This year my birthday came and went without much fanfare. It happened to get lost among the excitement of the presidential inauguration and the shock of my father-in-law's death. The morning of my birthday, I walked into the cardiac intensive care unit and received a few gentle hugs from my mother-in-law and brother-in-law. Someone handed me a card, but I didn't open it until later. I was OK with that. I didn't want to celebrate. I didn't even want anyone to mention my birthday. Everyone wanted me to know that they didn't forget and we'd celebrate later. Yes, I told them. That's fine. Don't even worry about it.
Patrick looked at me that morning and was so sad. I know he hadn't given a single thought to my birthday, but I didn't care. But that night, he handed me a birthday card and apologized. I still have that card and it still makes me sad when I think about it now. It's not because he gave it to me at the end of the day of my birthday. It's not because he didn't say happy birthday to me or give me a gift. It was because every year since we've known each other, Patrick has picked out these beautiful cards and has taken the time to write something thoughtful.
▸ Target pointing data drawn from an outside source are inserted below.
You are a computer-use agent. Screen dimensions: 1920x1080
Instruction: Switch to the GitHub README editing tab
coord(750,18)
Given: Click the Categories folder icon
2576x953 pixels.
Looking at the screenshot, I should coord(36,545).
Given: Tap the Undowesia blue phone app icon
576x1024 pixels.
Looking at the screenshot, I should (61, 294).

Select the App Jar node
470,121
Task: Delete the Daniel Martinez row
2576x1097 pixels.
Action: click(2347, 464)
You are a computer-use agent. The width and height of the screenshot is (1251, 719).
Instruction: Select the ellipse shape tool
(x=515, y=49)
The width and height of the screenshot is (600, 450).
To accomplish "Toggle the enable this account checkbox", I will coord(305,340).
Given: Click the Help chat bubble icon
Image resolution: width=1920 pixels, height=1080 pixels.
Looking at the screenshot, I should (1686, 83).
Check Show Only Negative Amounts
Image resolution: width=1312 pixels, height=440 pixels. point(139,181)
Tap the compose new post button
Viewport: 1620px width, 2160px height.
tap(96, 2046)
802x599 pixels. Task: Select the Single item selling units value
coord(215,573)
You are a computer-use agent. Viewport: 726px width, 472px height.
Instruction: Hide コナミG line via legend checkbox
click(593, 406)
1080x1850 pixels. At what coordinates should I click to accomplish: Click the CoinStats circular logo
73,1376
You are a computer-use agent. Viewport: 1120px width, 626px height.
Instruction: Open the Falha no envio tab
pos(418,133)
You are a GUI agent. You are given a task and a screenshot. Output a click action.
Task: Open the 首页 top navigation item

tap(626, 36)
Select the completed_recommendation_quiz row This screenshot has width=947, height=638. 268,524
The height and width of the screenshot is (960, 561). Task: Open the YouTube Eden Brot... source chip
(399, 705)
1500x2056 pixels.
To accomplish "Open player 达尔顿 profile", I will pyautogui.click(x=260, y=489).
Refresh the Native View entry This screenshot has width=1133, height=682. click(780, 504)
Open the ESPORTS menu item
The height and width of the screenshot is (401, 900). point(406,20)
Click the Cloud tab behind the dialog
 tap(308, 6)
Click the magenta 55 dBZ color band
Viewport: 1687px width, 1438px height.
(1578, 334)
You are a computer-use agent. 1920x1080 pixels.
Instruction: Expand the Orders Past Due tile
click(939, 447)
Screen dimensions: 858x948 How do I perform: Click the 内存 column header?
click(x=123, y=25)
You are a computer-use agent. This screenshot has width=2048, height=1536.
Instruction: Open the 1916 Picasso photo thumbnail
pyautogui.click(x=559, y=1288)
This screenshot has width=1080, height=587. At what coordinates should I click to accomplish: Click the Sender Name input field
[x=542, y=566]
He always says he's a horrible writer, but I love what he writes to me. But this card was different. I knew he had picked it out at the hospital gift shop where he had the choice between two or three generic birthday cards - I got the one with Barack Obama on the front. On the inside he just said that he loved me and how sorry he was that we had to spend my birthday in the hospital. Everytime I read that card I imagine him standing in the gift shop, just a couple of floors from his father, trying to find the energy to buy me a birthday card. I know he was embarrassed to have to buy me a card that he didn't think was romantic. When I got home that night, I placed the card next to me on the bed and went to sleep. I kept it there every night until he got home.
So we never have celebrated my birthday. My mother-in-law took me out to dinner in early March, which was so nice, but when we left, Patrick told me that he and Duncan wanted to celebrate with me separately. They never did. I feel selfish for thinking about it, but at the same time, it's the only day of the year when we feel like it's our day, right? It's the one day when we get a bit of special attention. I just missed that this year. I can't say anything because it will hurt Patrick's feelings, but at the same time, mine are hurt too.
Do you think this means I can just be 36 again next year?